"""

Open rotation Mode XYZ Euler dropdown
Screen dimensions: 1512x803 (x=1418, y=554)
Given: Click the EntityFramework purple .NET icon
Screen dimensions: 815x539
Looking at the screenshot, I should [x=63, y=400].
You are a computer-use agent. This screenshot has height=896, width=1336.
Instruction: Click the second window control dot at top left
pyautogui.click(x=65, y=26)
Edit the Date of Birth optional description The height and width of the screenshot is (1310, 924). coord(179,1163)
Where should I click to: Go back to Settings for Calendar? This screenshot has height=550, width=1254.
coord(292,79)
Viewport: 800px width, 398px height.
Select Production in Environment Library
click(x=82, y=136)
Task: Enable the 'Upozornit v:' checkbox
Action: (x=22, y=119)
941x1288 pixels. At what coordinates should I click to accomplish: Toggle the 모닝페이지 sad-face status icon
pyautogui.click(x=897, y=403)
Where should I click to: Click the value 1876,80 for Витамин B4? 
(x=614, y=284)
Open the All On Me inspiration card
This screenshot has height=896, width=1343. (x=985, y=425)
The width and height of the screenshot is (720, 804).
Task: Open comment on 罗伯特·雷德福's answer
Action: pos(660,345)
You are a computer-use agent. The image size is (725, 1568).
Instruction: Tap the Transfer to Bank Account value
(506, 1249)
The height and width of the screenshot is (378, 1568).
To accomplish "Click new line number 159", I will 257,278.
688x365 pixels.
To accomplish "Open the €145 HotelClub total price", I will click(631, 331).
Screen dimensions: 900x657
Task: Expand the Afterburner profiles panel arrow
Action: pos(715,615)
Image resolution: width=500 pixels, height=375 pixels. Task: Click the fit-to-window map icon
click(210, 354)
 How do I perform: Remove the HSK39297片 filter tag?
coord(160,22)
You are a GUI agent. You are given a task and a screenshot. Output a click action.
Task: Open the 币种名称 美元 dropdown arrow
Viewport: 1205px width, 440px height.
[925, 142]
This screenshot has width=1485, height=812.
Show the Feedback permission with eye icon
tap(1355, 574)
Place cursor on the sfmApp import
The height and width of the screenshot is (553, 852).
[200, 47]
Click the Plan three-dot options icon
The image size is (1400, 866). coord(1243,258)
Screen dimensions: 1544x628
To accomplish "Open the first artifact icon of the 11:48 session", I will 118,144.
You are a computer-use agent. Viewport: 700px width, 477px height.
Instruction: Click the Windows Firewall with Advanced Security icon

"""

* [WHAT THE TASK REQUIRES] Extract all of the records above, reproducing every line verbatim and in its original order.

* [CORRECT RESULT]
Open rotation Mode XYZ Euler dropdown
Screen dimensions: 1512x803 (x=1418, y=554)
Given: Click the EntityFramework purple .NET icon
Screen dimensions: 815x539
Looking at the screenshot, I should [x=63, y=400].
You are a computer-use agent. This screenshot has height=896, width=1336.
Instruction: Click the second window control dot at top left
pyautogui.click(x=65, y=26)
Edit the Date of Birth optional description The height and width of the screenshot is (1310, 924). coord(179,1163)
Where should I click to: Go back to Settings for Calendar? This screenshot has height=550, width=1254.
coord(292,79)
Viewport: 800px width, 398px height.
Select Production in Environment Library
click(x=82, y=136)
Task: Enable the 'Upozornit v:' checkbox
Action: (x=22, y=119)
941x1288 pixels. At what coordinates should I click to accomplish: Toggle the 모닝페이지 sad-face status icon
pyautogui.click(x=897, y=403)
Where should I click to: Click the value 1876,80 for Витамин B4? 
(x=614, y=284)
Open the All On Me inspiration card
This screenshot has height=896, width=1343. (x=985, y=425)
The width and height of the screenshot is (720, 804).
Task: Open comment on 罗伯特·雷德福's answer
Action: pos(660,345)
You are a computer-use agent. The image size is (725, 1568).
Instruction: Tap the Transfer to Bank Account value
(506, 1249)
The height and width of the screenshot is (378, 1568).
To accomplish "Click new line number 159", I will 257,278.
688x365 pixels.
To accomplish "Open the €145 HotelClub total price", I will click(631, 331).
Screen dimensions: 900x657
Task: Expand the Afterburner profiles panel arrow
Action: pos(715,615)
Image resolution: width=500 pixels, height=375 pixels. Task: Click the fit-to-window map icon
click(210, 354)
 How do I perform: Remove the HSK39297片 filter tag?
coord(160,22)
You are a GUI agent. You are given a task and a screenshot. Output a click action.
Task: Open the 币种名称 美元 dropdown arrow
Viewport: 1205px width, 440px height.
[925, 142]
This screenshot has width=1485, height=812.
Show the Feedback permission with eye icon
tap(1355, 574)
Place cursor on the sfmApp import
The height and width of the screenshot is (553, 852).
[200, 47]
Click the Plan three-dot options icon
The image size is (1400, 866). coord(1243,258)
Screen dimensions: 1544x628
To accomplish "Open the first artifact icon of the 11:48 session", I will 118,144.
You are a computer-use agent. Viewport: 700px width, 477px height.
Instruction: Click the Windows Firewall with Advanced Security icon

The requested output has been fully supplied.